- **PROBLEM STATEMENT**
Start at the line containing "Open the #art hashtag" and continue through the end of the listing. Repeat those lines with "hashtag" swapped for "tag", change nothing else, and leave out the pictures.

- **Dataset rows**
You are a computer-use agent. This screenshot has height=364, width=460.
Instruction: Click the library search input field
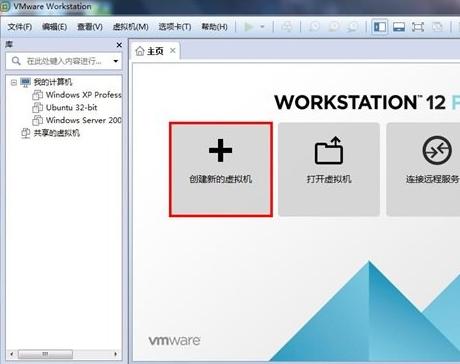pos(64,61)

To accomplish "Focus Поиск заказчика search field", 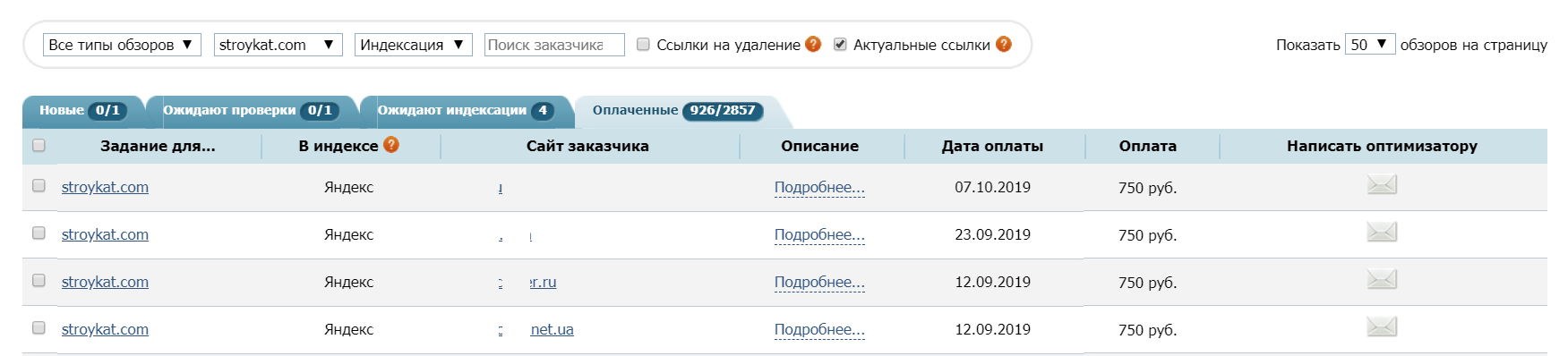I will pos(554,45).
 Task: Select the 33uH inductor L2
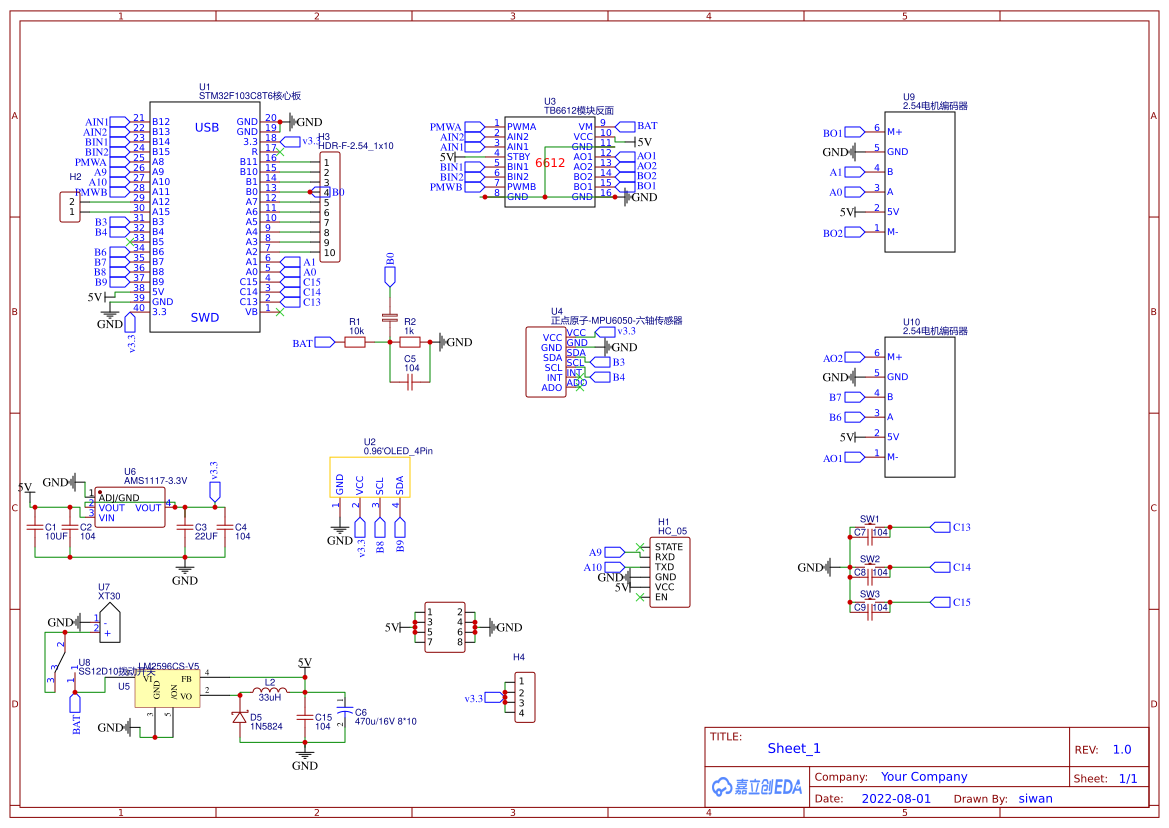(x=268, y=690)
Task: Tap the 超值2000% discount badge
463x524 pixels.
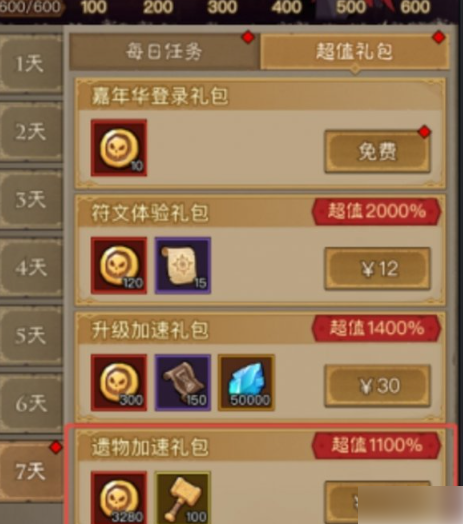Action: [x=376, y=211]
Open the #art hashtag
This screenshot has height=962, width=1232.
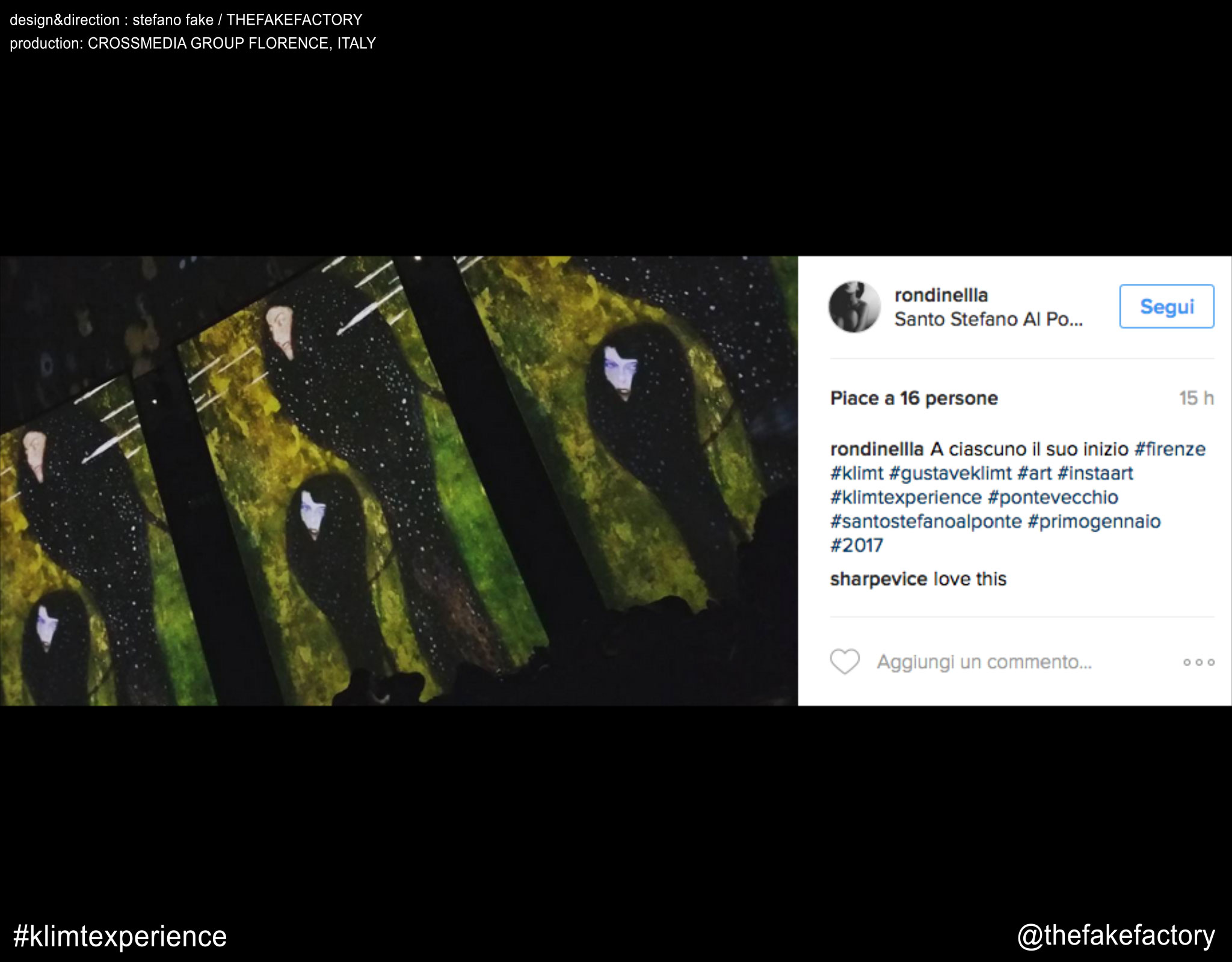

- **THE ANSWER**
Open the #art tag
This screenshot has height=962, width=1232.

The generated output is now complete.